A citação acima exposta confirma dois aspectos: primeiro, a carência de um trabalho educativo voltado especialmente para jovens e adultos reconhecendo, dentre outros fatores, a necessidade de uma prática educativa que atenda com mais eficiência esse grupo de estudantes trabalhadores. E, segundo, uma produção didática que esteja relacionado com o dia-a-dia desse educando. Esta reflexão significa, também que a preocupação com uma prática inteligente na alfabetização de jovens e adultos, é de forma relevante, uma preocupação nacional, de setores e sujeitos que aspiram por melhores resultados nessa modalidade de ensino.

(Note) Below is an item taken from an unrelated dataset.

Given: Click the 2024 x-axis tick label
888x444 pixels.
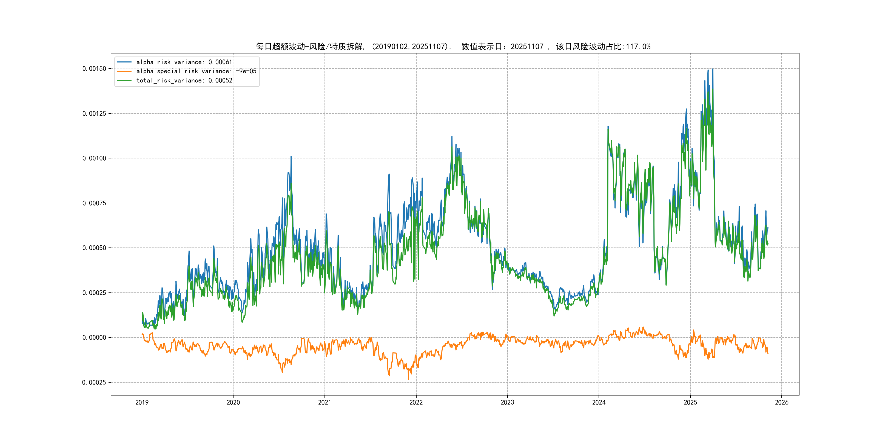Looking at the screenshot, I should [599, 402].
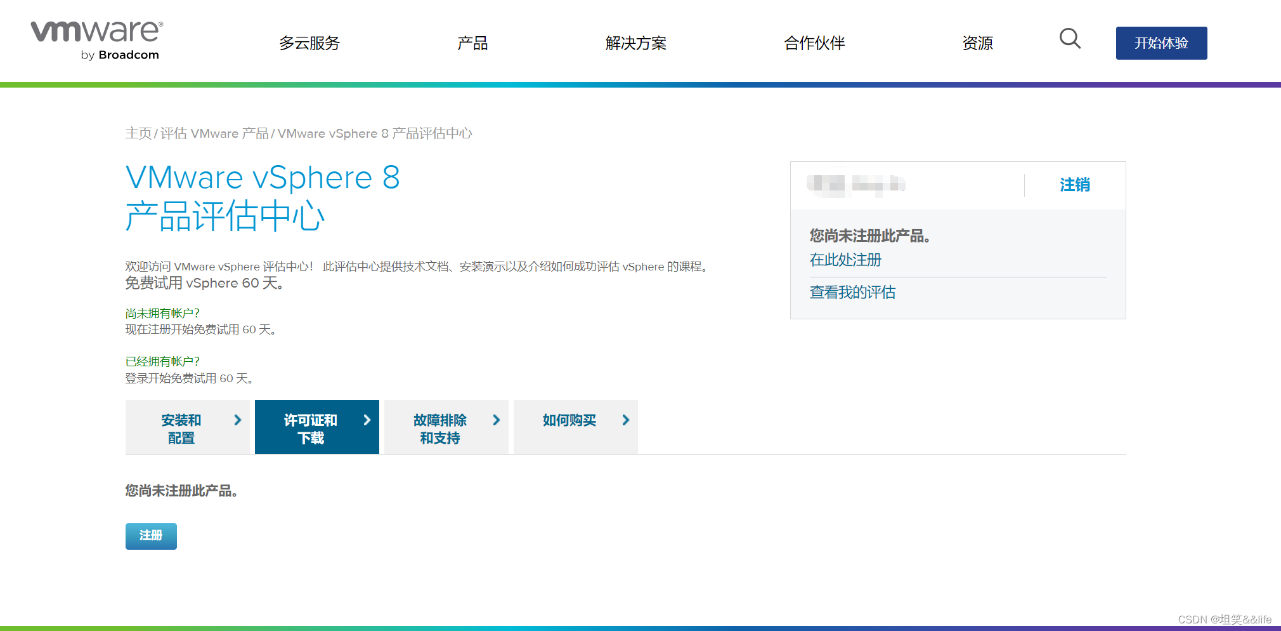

Nesse sentido, a professora entrevistada Maria Quitéria, também reconhecendo a importância da necessidade de um trabalho direcionado para jovens e adultos, nos faz entender que é preciso realizar atividades diferentes que, reconheça a realidade social do educando, ela assinala, “meus alunos todos são trabalhadores, e são muitas as dificuldades por conta do cansaço, temos que alfabetizar de forma que não seja rotineiro, nem cansativo, dando aula, levando em conta a realidade deles”.(grifo nosso)

Ante o exposto, verificamos que o fazer pedagógico na alfabetização de jovens e adultos, voltado para a cotidianidade do educando, entendida por meio de sua oralidade está sendo ponto de sérias reflexões e pesquisas, como as realizadas por educadores(as) e pesquisadores(as) (ver p. 56 ) nos últimos anos do século XX e XXI. Estas pesquisas revelam profissionais que pensam e, sobretudo, agem na busca de uma prática educativa que atenda às necessidades da população jovem e adulta que, ainda hoje, se encontra a margem do mundo letrado. Isto significa dentre outras coisas que, esse grupo de educandos jovens e adultos, fica fora das exigências de qualificação do trabalho formal na sociedade contemporânea.

É preciso assim, pensar em técnicas, estratégias e habilidades educativas que atendam as reais necessidades do educando jovem e adulto no atual momento histórico.